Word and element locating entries
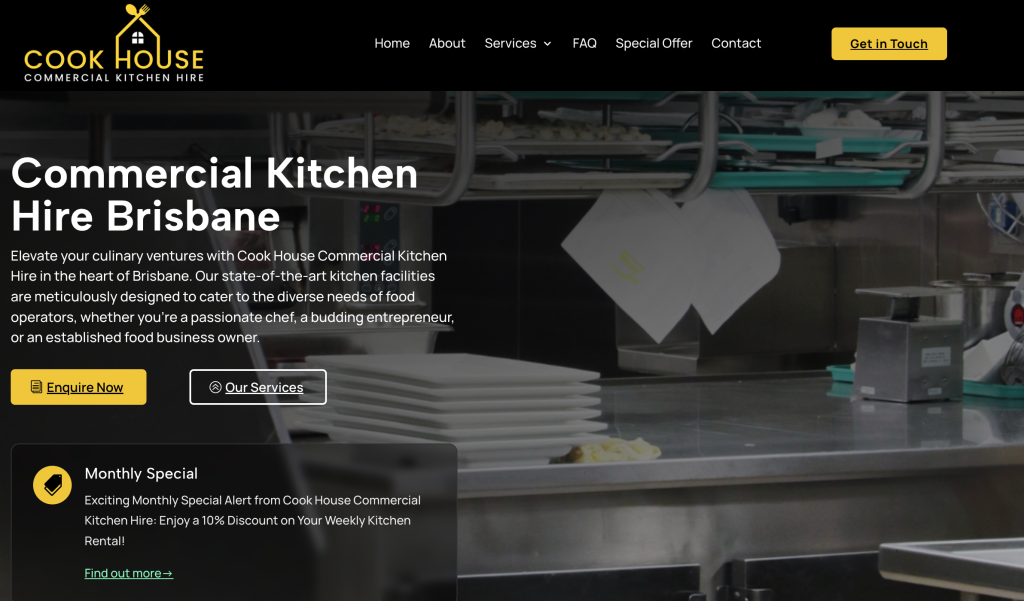This screenshot has width=1024, height=601.
Task: Click the Monthly Special discount description text
Action: point(253,521)
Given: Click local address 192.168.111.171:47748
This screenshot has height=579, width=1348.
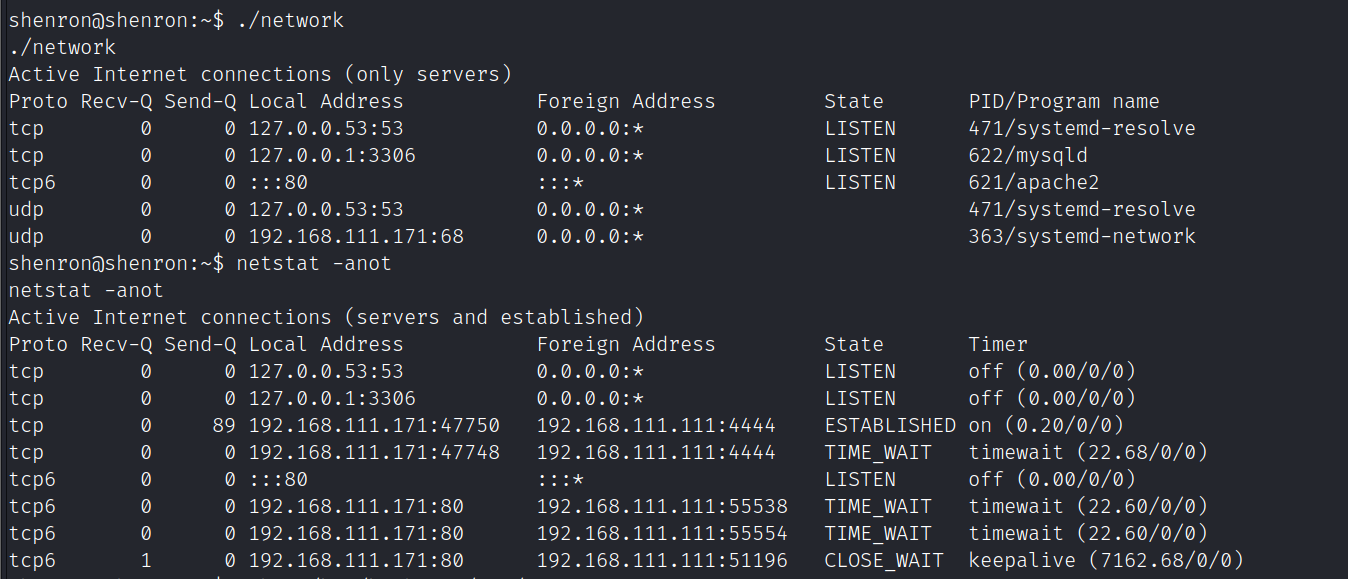Looking at the screenshot, I should (x=374, y=452).
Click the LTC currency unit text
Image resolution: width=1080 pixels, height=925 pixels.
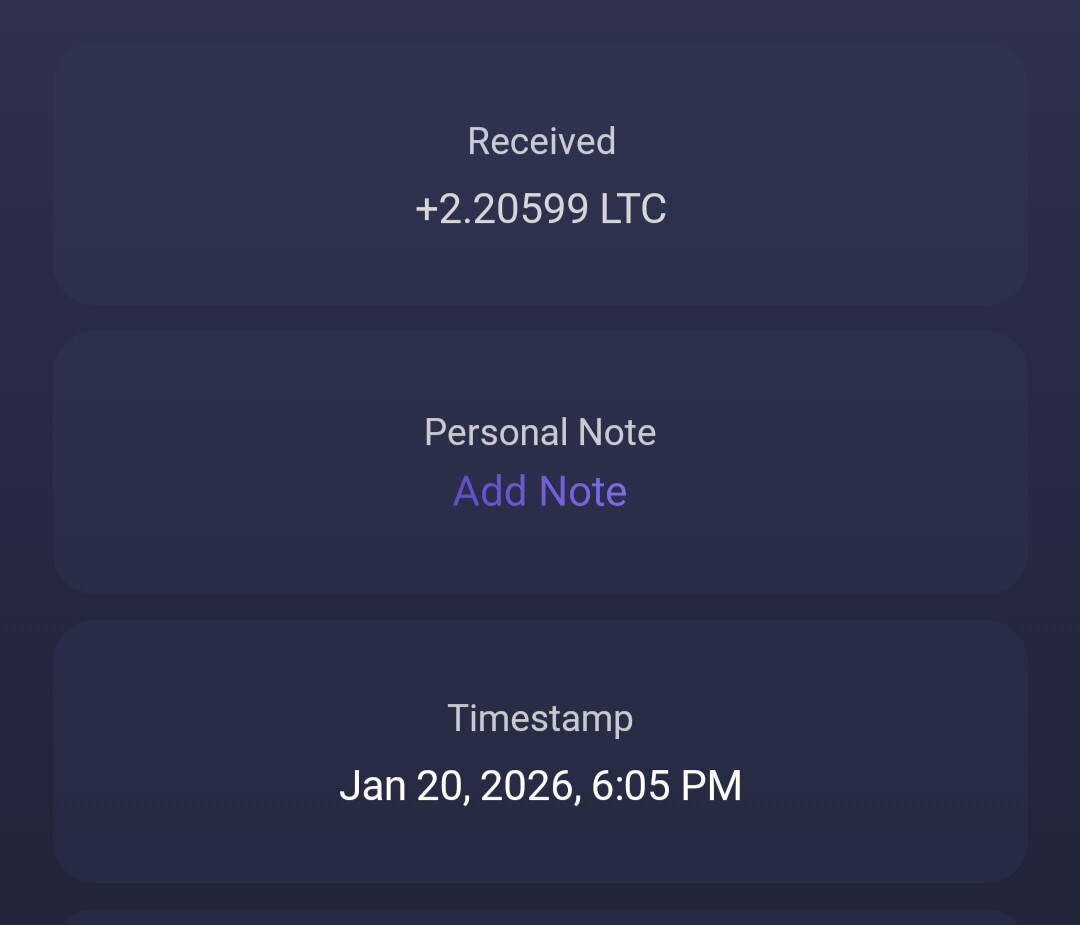[633, 209]
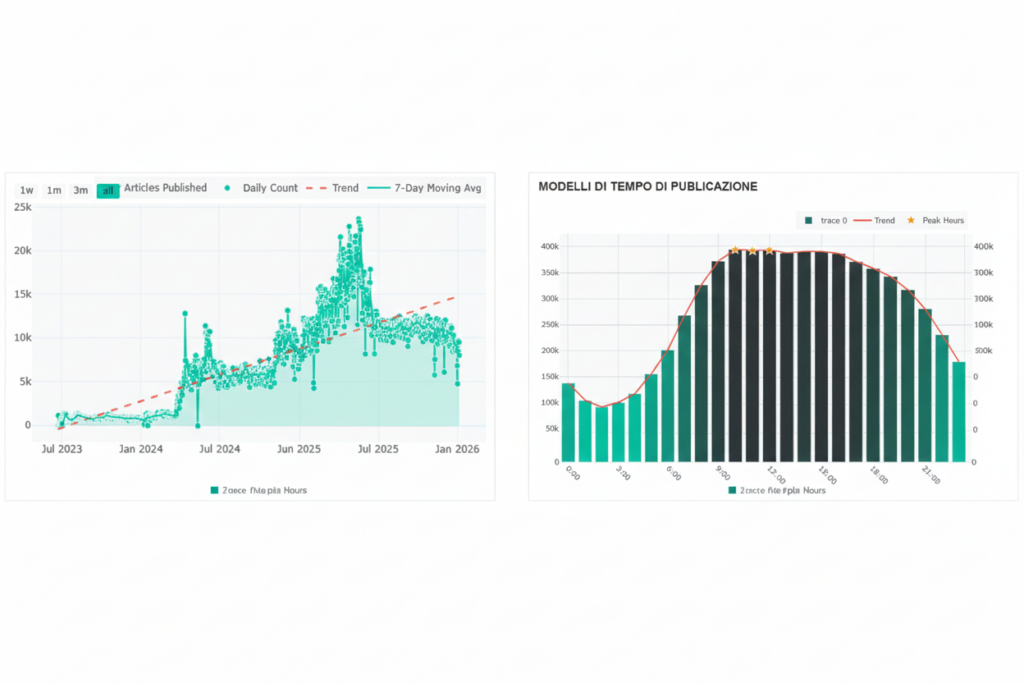Click the Peak Hours star legend icon
Screen dimensions: 1024x683
coord(911,220)
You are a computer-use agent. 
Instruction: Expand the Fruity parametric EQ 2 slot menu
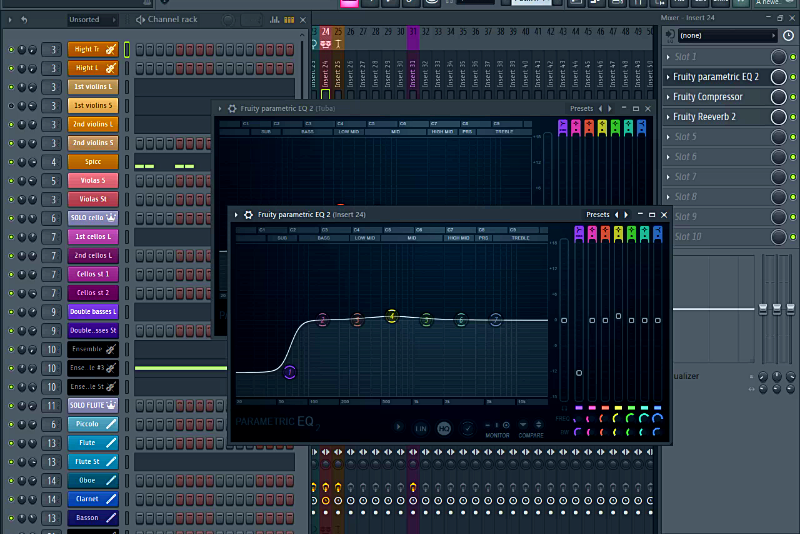point(668,77)
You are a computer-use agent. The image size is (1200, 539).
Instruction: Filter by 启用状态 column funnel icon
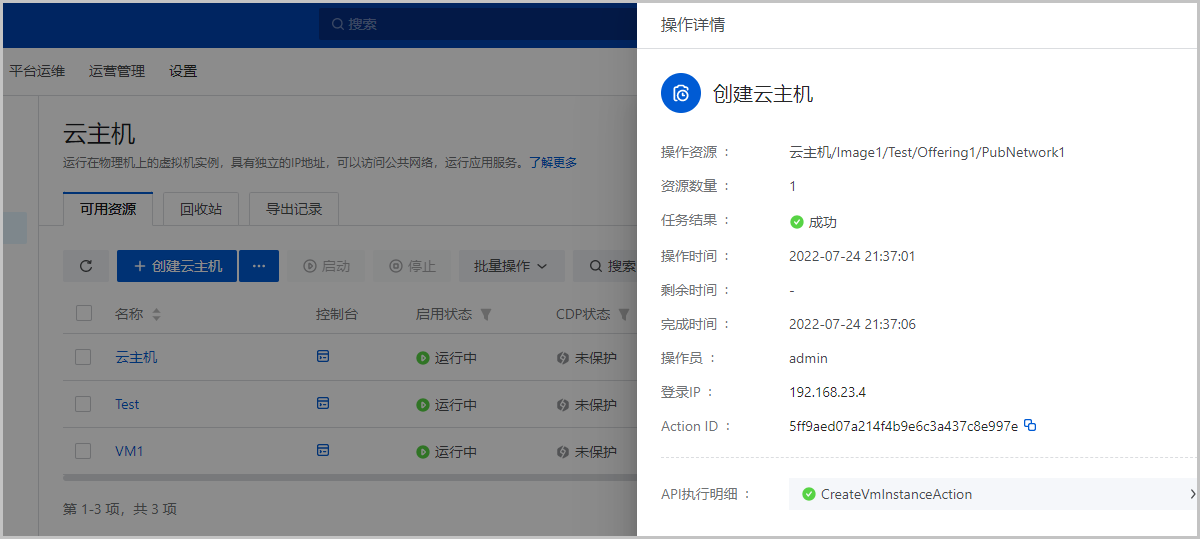click(486, 315)
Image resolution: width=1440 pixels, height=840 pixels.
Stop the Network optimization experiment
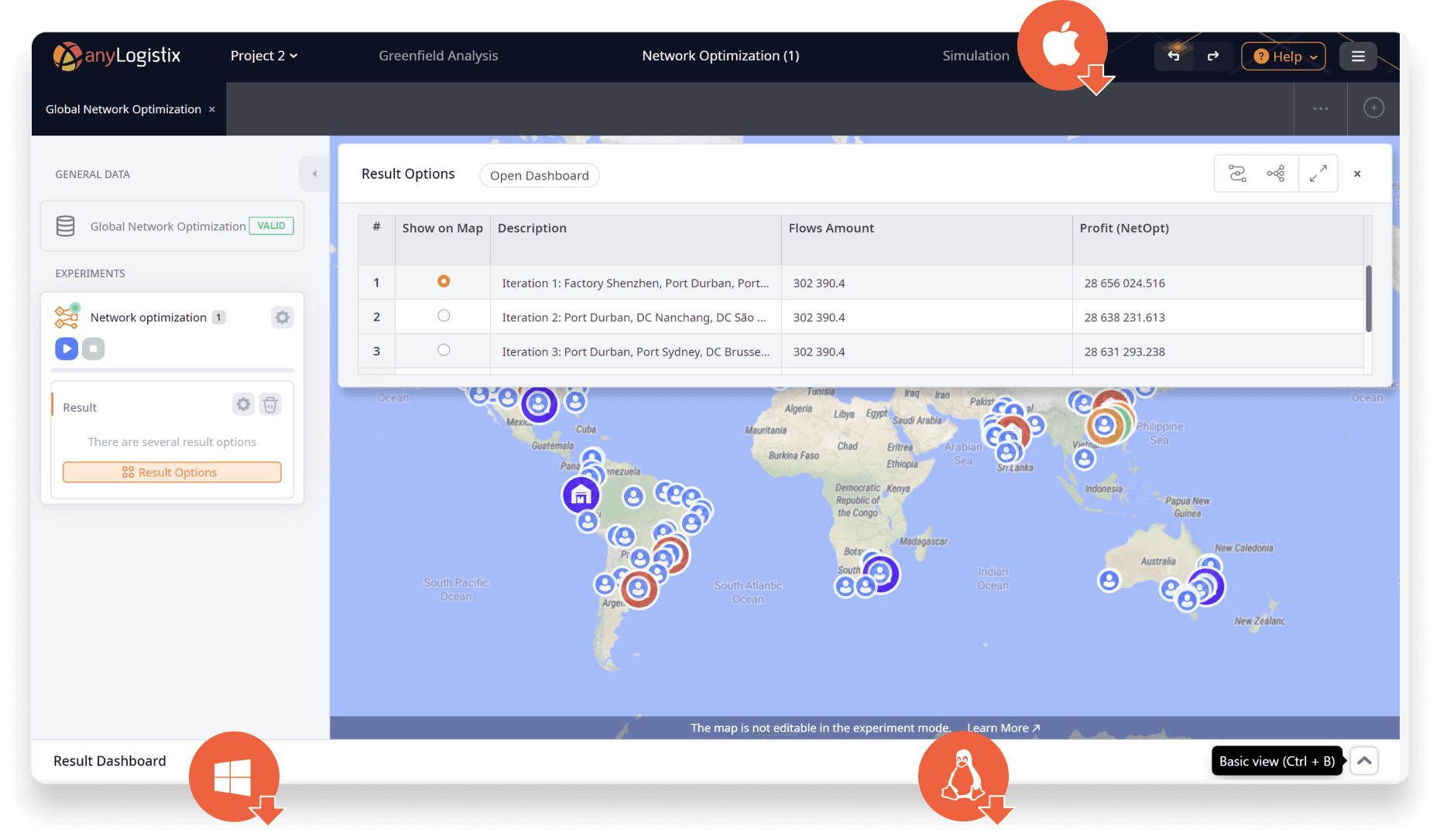94,348
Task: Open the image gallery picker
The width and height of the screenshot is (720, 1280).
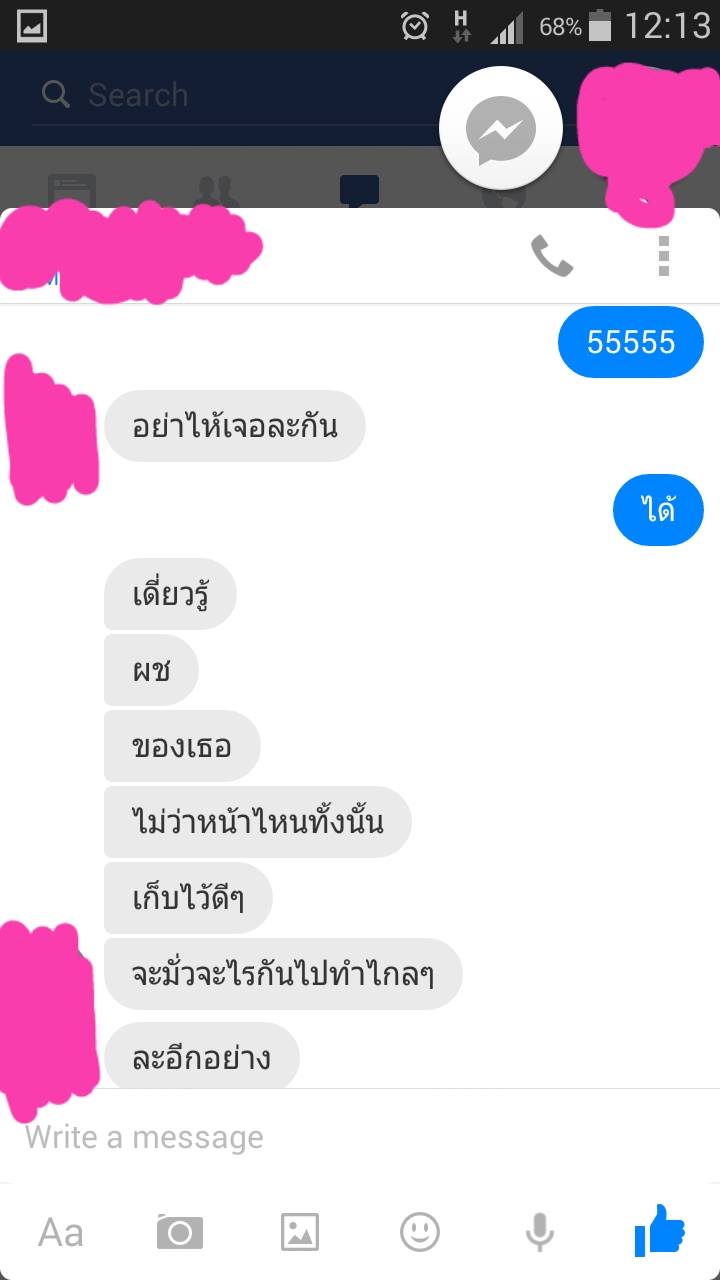Action: [x=300, y=1232]
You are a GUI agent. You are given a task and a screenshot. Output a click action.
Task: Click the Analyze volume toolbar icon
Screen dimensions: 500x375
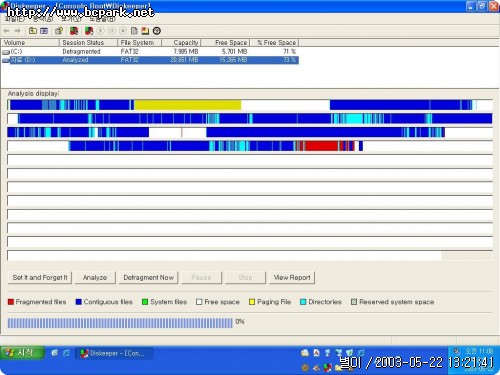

## PROMPT
Switch each "Instruction" in the entries above to "Command", keep every other word unchanged, and write all the entries out again without the pictures.

## WRITTEN SOLUTION
This screenshot has width=1024, height=601.
Task: Click the Monthly Special discount description text
Action: point(253,521)
Given: Click local address 192.168.111.171:47748
This screenshot has height=579, width=1348.
Looking at the screenshot, I should (x=374, y=452).
Click the LTC currency unit text
Image resolution: width=1080 pixels, height=925 pixels.
[633, 209]
Click the Peak Hours star legend icon
Screen dimensions: 1024x683
coord(911,220)
You are a computer-use agent. 
Command: Expand the Fruity parametric EQ 2 slot menu
point(668,77)
You are a computer-use agent. The image size is (1200, 539).
Command: Filter by 启用状态 column funnel icon
click(486, 315)
Image resolution: width=1440 pixels, height=840 pixels.
Stop the Network optimization experiment
94,348
Task: Open the image gallery picker
The width and height of the screenshot is (720, 1280).
Action: [x=300, y=1232]
You are a GUI agent. You are given a task and a screenshot. Output a click action.
Task: Click the Analyze volume toolbar icon
Screen dimensions: 500x375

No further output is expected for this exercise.